Lightroom users will find that not only do their images look the same but the controls are the same in Camera Raw as well.
Content-aware fill is the poster boy for Photoshop CS5 but, like HDR, the more flamboyant applications of it have been getting all the attention.
You may have seen the figure removed from a stone wall only to fill the space with random not cloned stones. You may also have seen the seated figure under a tree before the tree was removed. Or the highway taken out a desert scene. Or a panorama whose irregular border was neatly filled out with credible foreground and sky where only the white background had been.
Those are all Adobe demos of content-aware fill.
Content-Aware Fill. We just drew a loose selection around the lighthouse and hit the delete key (mouse over image). This is a very small crop from the larger image.
But it's also the new default mode for the Spot Healing Brush. The Healing Brush does a remarkable job of matching texture and color, a significant advance over mere cloning. But, as Bryan pointed out to us, it didn't do very well when it encountered an edge. It couldn't maintain the edge, blurring it, distorting it, ruining it.
With content-aware fill, however, the edge is maintained. That makes the tool our new favorite for removing sensor dust. Which should even appeal to image purists.
In fill mode where you draw a rough selection and delete it, it's great for handling lens flare and removing small items you don't want in the final image.
But how does this magic happen? What's the secret? How does it create stones and sky and desert?
'What's it's doing is looking all around the image and comparing it to the edge,' Bryan explained. 'It's making a whole bunch of guesses really really really quickly and it's comparing those against others. It's really a fast way of guessing what the rest of the image looks like.'
We tried that on an Adobe black and white image and on a seascape of our own. On the Adobe image, we removed light fixtures from an exterior wall leaving no evidence of our theft. But we ran into trouble trying to take a chair. The background was simply too complex, with the chair falling partly in shadow. The chair was removed indeed, but the fill split between dark and light, rather than recreate the wall and doorway.
On our seascape of the Golden Gate, we wanted to remove Mile Rock Lighthouse. It was the only man-made object in the frame and because it was painted with a red stripe around it, it didn't go very well with the ocean, sky and cliffs. We drew a very loose selection around the lighthouse (as if we were working for ESPN) and hit the delete key. The result -- in just the blink of an eye -- was astonishing. The mountains behind the structure seemed to have been revealed not reconstructed.
Even if it hadn't been perfect on the first try, though, we could have reselected the problem area and run it again. Two guesses are always better than one.
So, we asked Bryan, is this an issue for image forensics?

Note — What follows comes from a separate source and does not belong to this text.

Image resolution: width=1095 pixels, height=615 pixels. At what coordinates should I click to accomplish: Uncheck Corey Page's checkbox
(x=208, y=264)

Hany Farid, Dartmouth professor of computer science, has been working with Adobe to develop tools for detecting when an image has been doctored. And his technology, Bryan confirmed, can tell when content-aware fill has been used to alter an image. 'We are synthesizing content, so under scrutiny you can figure out that it's been changed,' Bryan said.
Farid's paper Photo Tampering Throughout History cites examples of ambitious retouching starting in the 1860s.
There are a lot of snapshots that could stand removing some protruding element that could not have been avoided at the time. In fact, don't be surprised to see this show up in Photoshop Elements. 'We have a pretty good history of sharing technology between the two applications. That certainly goes both ways,' Bryan admitted when we asked. 'I will tell you we all talk to each other and we're all friends. There's certainly that possibility.'
So from the casual photographer to the professional retoucher, content-aware fill represents magic that needs no secret incantation. Although nobody will blame you if you whisper, 'Abracadabra!' while you hit the delete key.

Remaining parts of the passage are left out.